— Work item —
Copy out each line of the listing below that contains the word "button".

— Raw data —

--*--

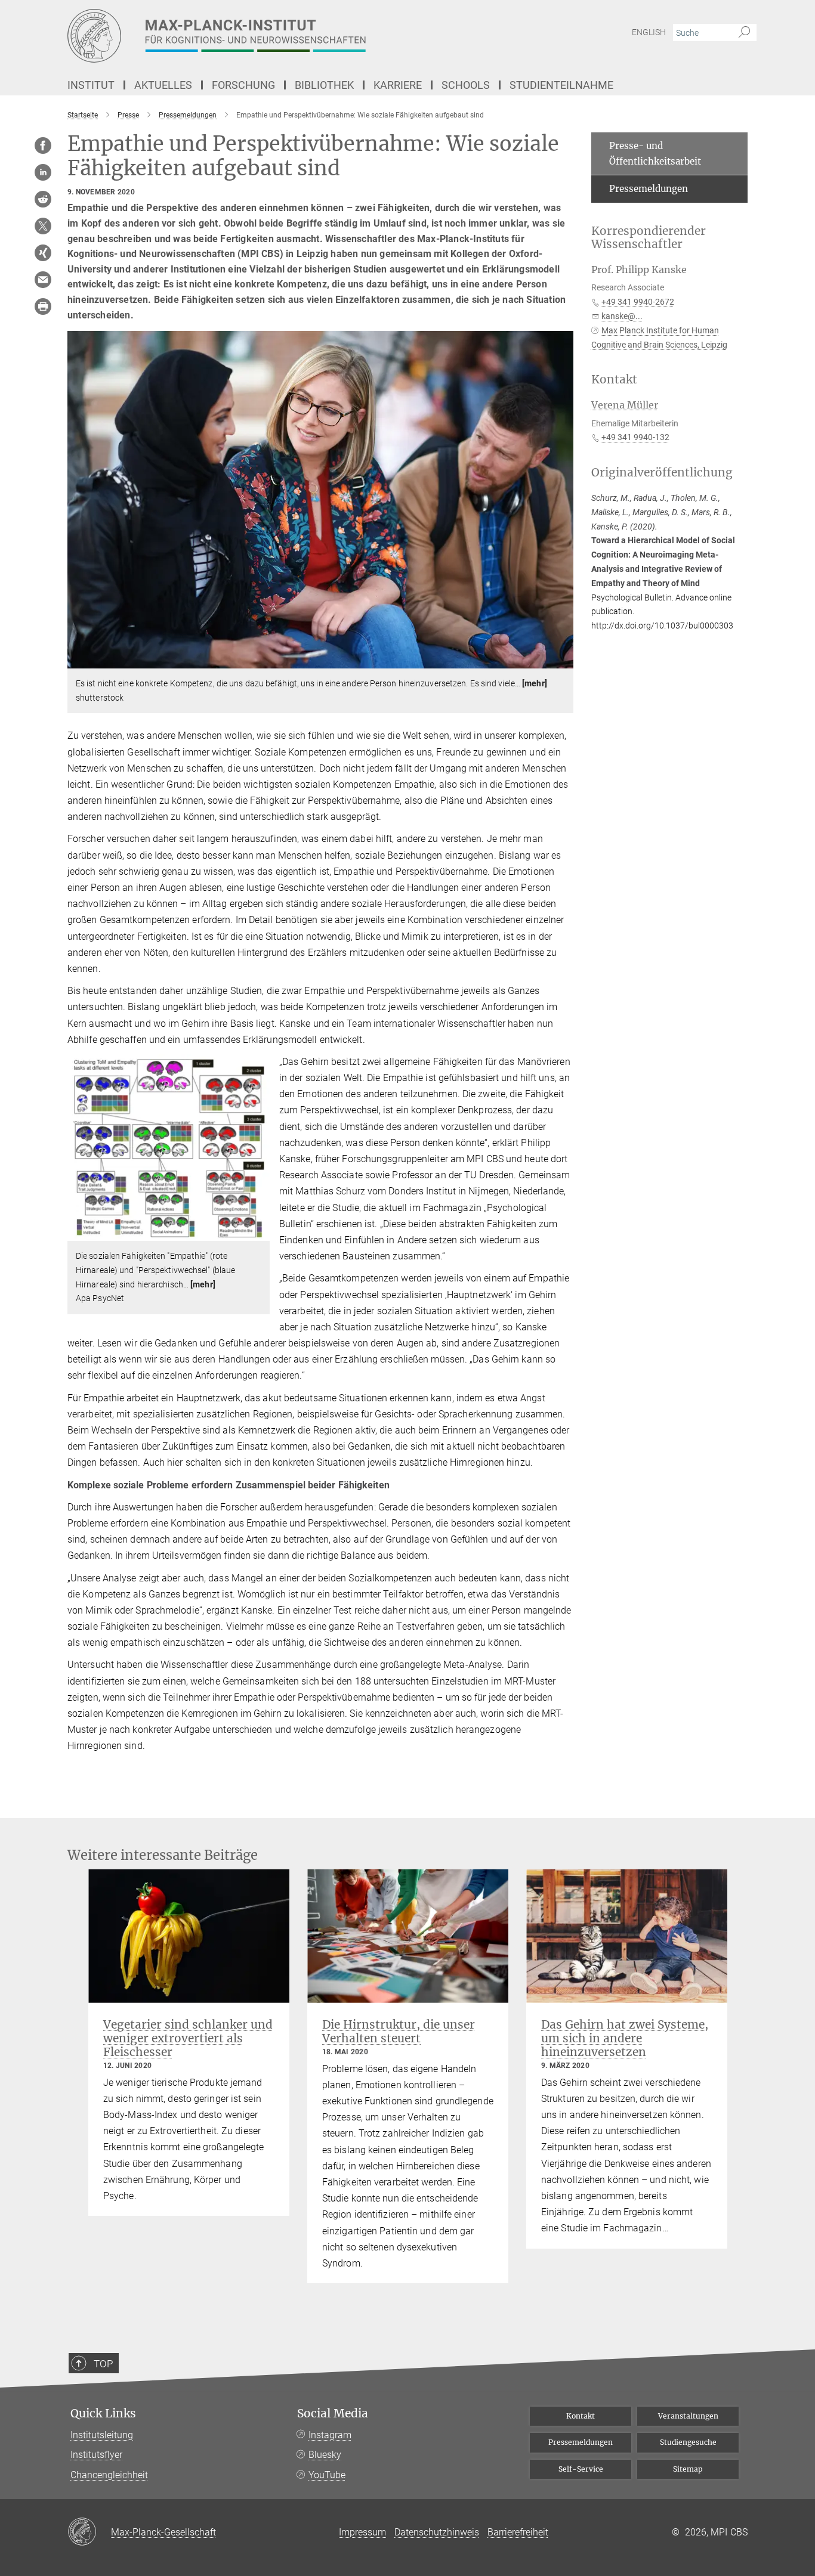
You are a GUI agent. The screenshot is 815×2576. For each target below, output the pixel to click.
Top (103, 2364)
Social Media (332, 2413)
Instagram (329, 2435)
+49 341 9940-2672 (637, 301)
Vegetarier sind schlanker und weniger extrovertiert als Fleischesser (188, 2038)
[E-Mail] (43, 280)
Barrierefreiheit (517, 2532)
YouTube (326, 2475)
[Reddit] (43, 199)
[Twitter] (43, 226)
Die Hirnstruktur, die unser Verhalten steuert (398, 2031)
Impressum (362, 2532)
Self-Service (580, 2468)
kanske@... (622, 316)
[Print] (43, 306)
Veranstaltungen (688, 2415)
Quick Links (103, 2413)
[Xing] (43, 253)
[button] (562, 659)
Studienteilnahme (561, 84)
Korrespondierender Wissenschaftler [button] (648, 238)
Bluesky (324, 2454)
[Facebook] (43, 145)
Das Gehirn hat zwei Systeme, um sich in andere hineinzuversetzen (624, 2038)
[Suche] (744, 32)
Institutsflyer (96, 2454)
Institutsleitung (101, 2435)
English (649, 32)
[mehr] (534, 683)
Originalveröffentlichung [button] (662, 472)
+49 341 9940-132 (635, 437)
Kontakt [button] (614, 379)
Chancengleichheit (109, 2475)
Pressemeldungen (648, 188)
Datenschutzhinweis (436, 2532)
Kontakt (580, 2415)
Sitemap (688, 2468)
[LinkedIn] (43, 172)
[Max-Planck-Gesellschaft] (89, 2532)
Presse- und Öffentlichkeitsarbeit (655, 153)
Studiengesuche (688, 2442)
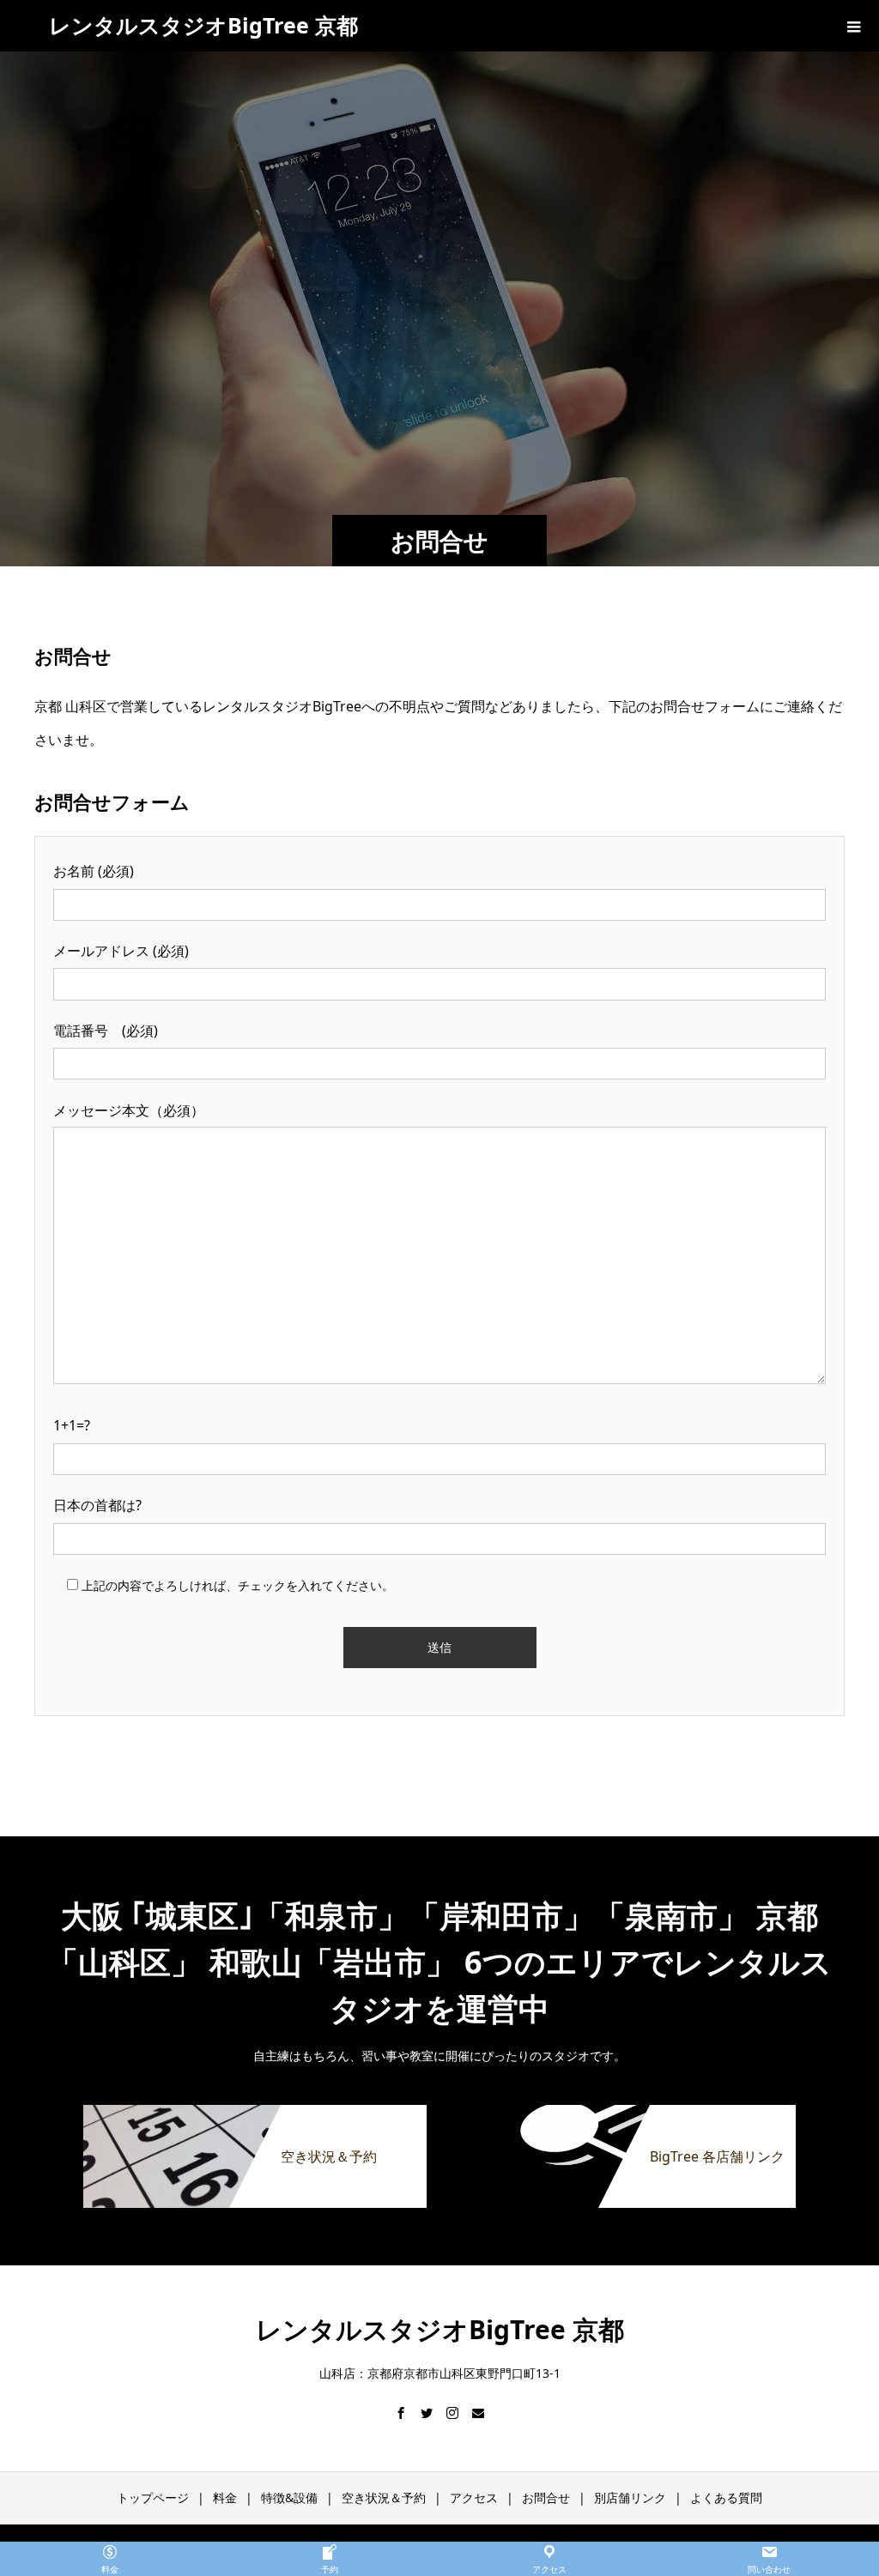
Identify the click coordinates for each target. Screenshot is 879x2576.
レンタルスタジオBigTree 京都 (203, 24)
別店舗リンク (630, 2497)
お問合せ (546, 2497)
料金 (225, 2497)
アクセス (474, 2497)
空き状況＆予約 (384, 2497)
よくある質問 (726, 2497)
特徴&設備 (289, 2497)
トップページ (153, 2497)
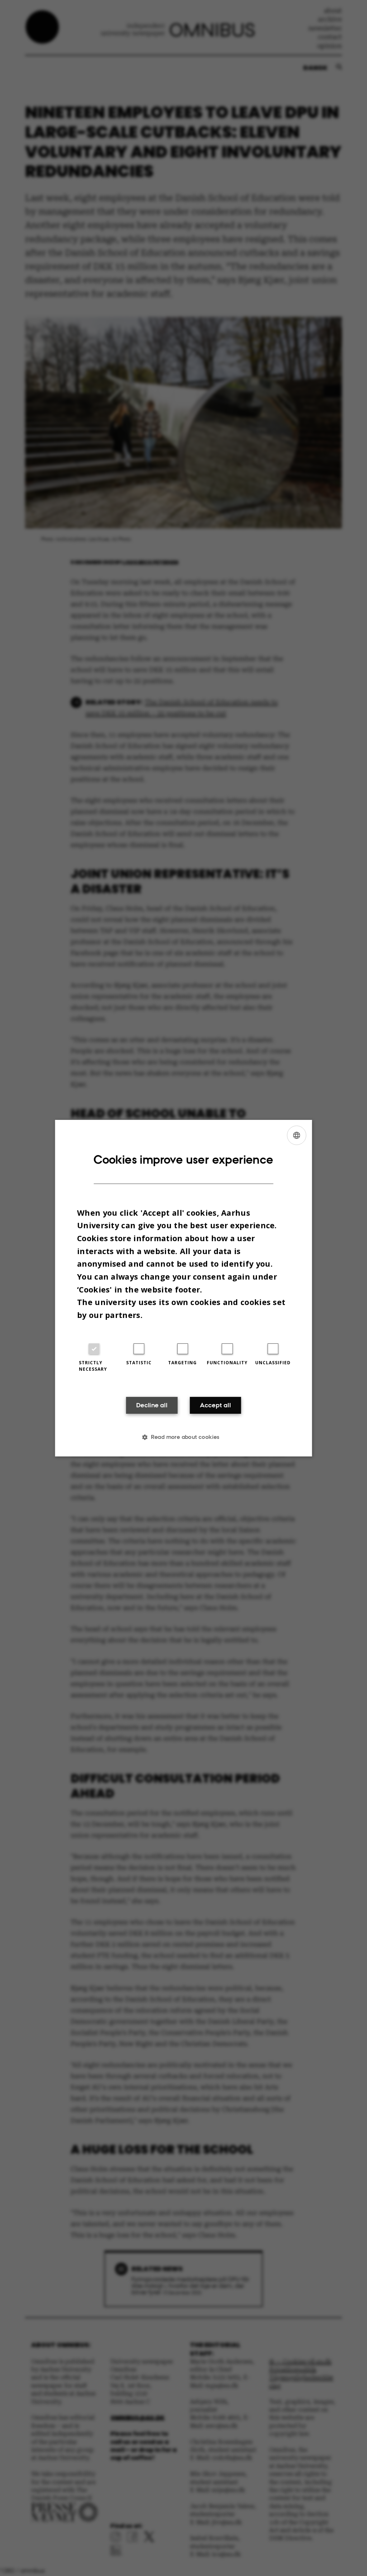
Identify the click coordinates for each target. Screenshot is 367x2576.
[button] (183, 1437)
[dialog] (183, 1288)
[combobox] (296, 1135)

--*--

— Answer box —
[button] (562, 659)
Korrespondierender Wissenschaftler [button] (648, 238)
Originalveröffentlichung [button] (662, 472)
Kontakt [button] (614, 379)
[button] (183, 1437)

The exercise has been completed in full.